→ **TASK INSTRUCTIONS**:
Without changing a character, output all of the records.

→ **DATA FOR PROCESSING**:
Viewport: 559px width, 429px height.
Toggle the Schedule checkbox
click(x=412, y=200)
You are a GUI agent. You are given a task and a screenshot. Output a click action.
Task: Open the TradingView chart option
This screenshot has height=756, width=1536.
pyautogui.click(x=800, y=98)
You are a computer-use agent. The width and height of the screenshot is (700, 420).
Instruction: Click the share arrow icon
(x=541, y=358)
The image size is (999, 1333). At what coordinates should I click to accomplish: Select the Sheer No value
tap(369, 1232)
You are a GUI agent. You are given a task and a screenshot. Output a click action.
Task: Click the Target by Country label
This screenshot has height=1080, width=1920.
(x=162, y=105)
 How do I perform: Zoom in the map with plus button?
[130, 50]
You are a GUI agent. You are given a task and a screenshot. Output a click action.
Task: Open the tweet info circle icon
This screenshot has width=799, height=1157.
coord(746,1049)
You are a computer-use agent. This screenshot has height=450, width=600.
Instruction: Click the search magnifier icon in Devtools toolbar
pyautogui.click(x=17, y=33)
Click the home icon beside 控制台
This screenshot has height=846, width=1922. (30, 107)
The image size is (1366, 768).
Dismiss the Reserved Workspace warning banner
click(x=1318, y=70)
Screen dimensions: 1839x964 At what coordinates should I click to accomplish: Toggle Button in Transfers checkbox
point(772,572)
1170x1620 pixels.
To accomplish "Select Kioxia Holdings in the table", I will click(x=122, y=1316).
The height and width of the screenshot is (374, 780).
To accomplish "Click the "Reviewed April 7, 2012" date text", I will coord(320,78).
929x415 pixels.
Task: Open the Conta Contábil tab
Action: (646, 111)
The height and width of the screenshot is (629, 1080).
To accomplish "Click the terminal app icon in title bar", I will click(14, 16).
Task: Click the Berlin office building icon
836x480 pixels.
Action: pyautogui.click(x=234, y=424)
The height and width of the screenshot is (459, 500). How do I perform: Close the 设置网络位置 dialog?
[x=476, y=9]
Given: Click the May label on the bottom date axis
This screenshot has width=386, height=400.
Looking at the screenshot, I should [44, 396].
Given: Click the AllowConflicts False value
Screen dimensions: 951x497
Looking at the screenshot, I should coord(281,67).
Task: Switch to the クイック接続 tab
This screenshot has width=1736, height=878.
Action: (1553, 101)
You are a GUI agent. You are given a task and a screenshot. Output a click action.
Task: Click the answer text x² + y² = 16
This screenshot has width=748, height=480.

→ **YOUR SOLUTION**:
Viewport: 559px width, 429px height.
Toggle the Schedule checkbox
click(x=412, y=200)
You are a GUI agent. You are given a task and a screenshot. Output a click action.
Task: Open the TradingView chart option
This screenshot has height=756, width=1536.
pyautogui.click(x=800, y=98)
You are a computer-use agent. The width and height of the screenshot is (700, 420).
Instruction: Click the share arrow icon
(x=541, y=358)
The image size is (999, 1333). At what coordinates should I click to accomplish: Select the Sheer No value
tap(369, 1232)
You are a GUI agent. You are given a task and a screenshot. Output a click action.
Task: Click the Target by Country label
This screenshot has height=1080, width=1920.
(x=162, y=105)
 How do I perform: Zoom in the map with plus button?
[130, 50]
You are a GUI agent. You are given a task and a screenshot. Output a click action.
Task: Open the tweet info circle icon
This screenshot has width=799, height=1157.
coord(746,1049)
You are a computer-use agent. This screenshot has height=450, width=600.
Instruction: Click the search magnifier icon in Devtools toolbar
pyautogui.click(x=17, y=33)
Click the home icon beside 控制台
This screenshot has height=846, width=1922. (30, 107)
The image size is (1366, 768).
Dismiss the Reserved Workspace warning banner
click(x=1318, y=70)
Screen dimensions: 1839x964 At what coordinates should I click to accomplish: Toggle Button in Transfers checkbox
point(772,572)
1170x1620 pixels.
To accomplish "Select Kioxia Holdings in the table", I will click(x=122, y=1316).
The height and width of the screenshot is (374, 780).
To accomplish "Click the "Reviewed April 7, 2012" date text", I will coord(320,78).
929x415 pixels.
Task: Open the Conta Contábil tab
Action: (646, 111)
The height and width of the screenshot is (629, 1080).
To accomplish "Click the terminal app icon in title bar", I will click(14, 16).
Task: Click the Berlin office building icon
836x480 pixels.
Action: pyautogui.click(x=234, y=424)
The height and width of the screenshot is (459, 500). How do I perform: Close the 设置网络位置 dialog?
[x=476, y=9]
Given: Click the May label on the bottom date axis
This screenshot has width=386, height=400.
Looking at the screenshot, I should [44, 396].
Given: Click the AllowConflicts False value
Screen dimensions: 951x497
Looking at the screenshot, I should coord(281,67).
Task: Switch to the クイック接続 tab
This screenshot has width=1736, height=878.
Action: (1553, 101)
You are a GUI agent. You are given a task and a screenshot. Output a click action.
Task: Click the answer text x² + y² = 16
This screenshot has width=748, height=480.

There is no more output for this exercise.